**What is expected:**
Change "diagram" to "figure" in the listing from the line with "You are a GUI" up to and including the line with "point(553,257)", keeping everything else the same, and give only those lines back without the pictures.

**Raw records:**

◇ ◇ ◇ ◇ ◇

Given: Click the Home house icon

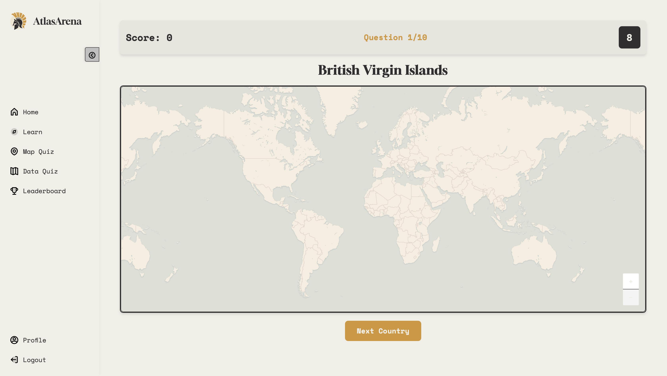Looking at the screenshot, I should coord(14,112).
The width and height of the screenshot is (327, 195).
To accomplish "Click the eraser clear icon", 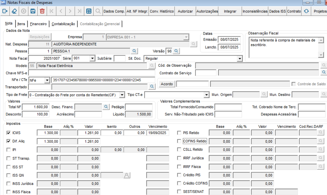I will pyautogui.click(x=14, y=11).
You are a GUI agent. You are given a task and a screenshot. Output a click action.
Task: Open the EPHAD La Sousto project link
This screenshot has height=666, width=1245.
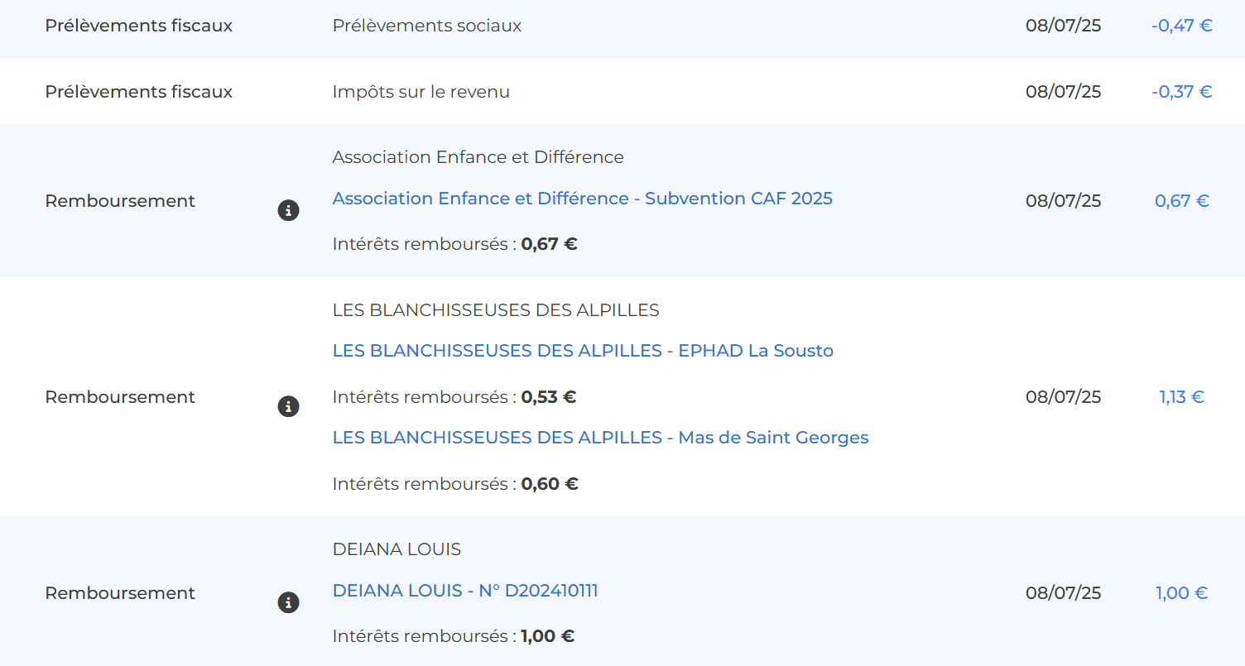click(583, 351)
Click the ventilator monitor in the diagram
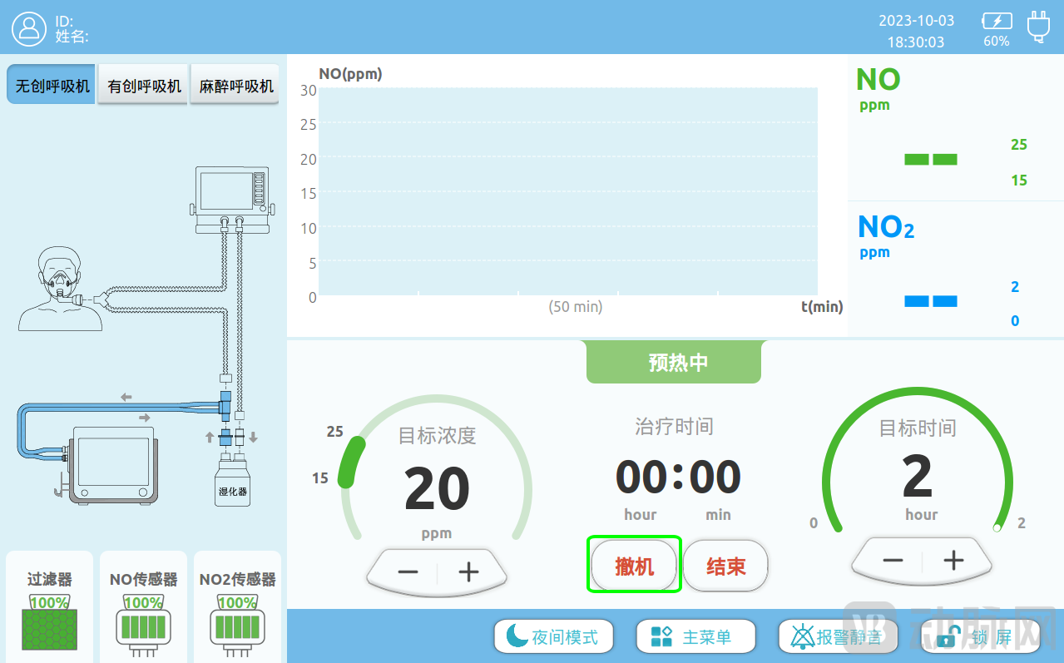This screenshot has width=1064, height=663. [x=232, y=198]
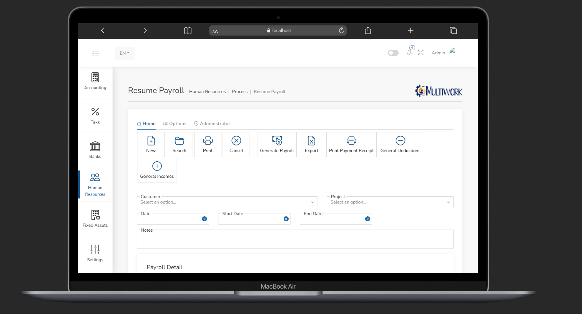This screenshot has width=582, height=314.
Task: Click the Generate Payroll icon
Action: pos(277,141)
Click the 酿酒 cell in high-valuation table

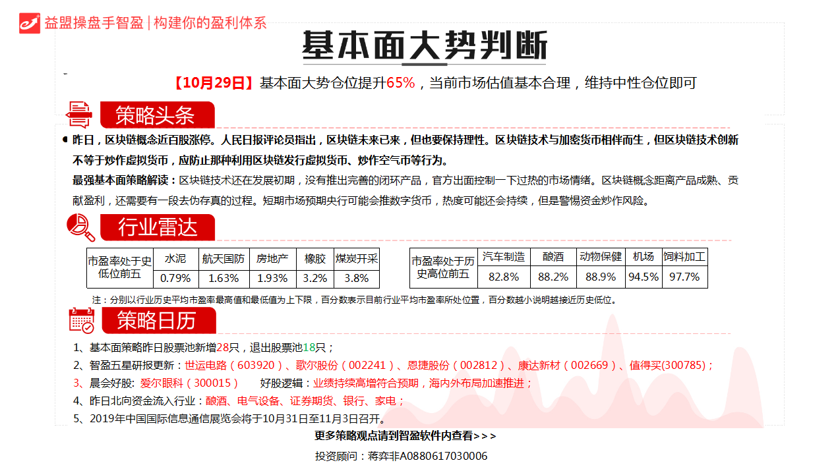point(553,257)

◇ ◇ ◇ ◇ ◇

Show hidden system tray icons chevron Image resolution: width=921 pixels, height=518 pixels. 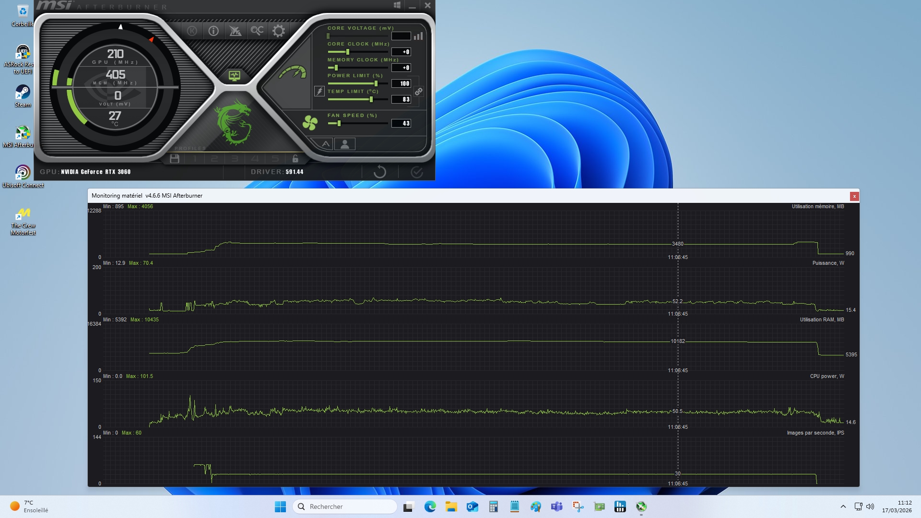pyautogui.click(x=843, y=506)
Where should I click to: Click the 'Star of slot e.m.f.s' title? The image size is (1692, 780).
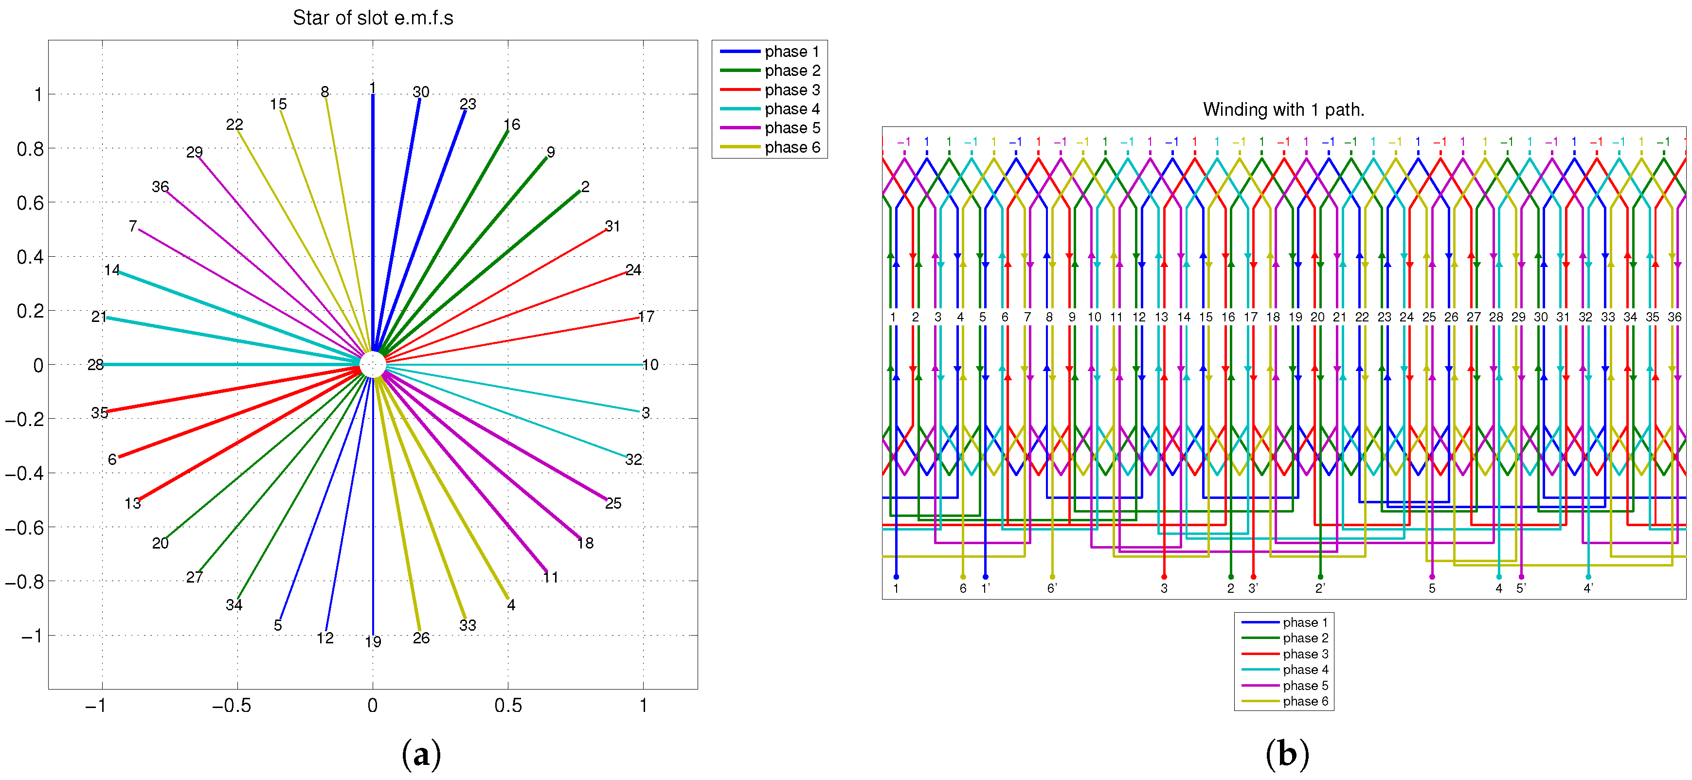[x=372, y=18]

◇ ◇ ◇ ◇ ◇

**Reply:**
You are a GUI agent. You are given a task and a screenshot. Output a click action.
Task: Open the EPHAD La Sousto project link
This screenshot has height=666, width=1245.
click(583, 351)
Click the ventilator monitor in the figure
This screenshot has width=1064, height=663. [x=232, y=198]
This screenshot has width=582, height=314.
Task: Click the Generate Payroll icon
Action: pos(277,141)
Click the 酿酒 cell in high-valuation table

point(553,257)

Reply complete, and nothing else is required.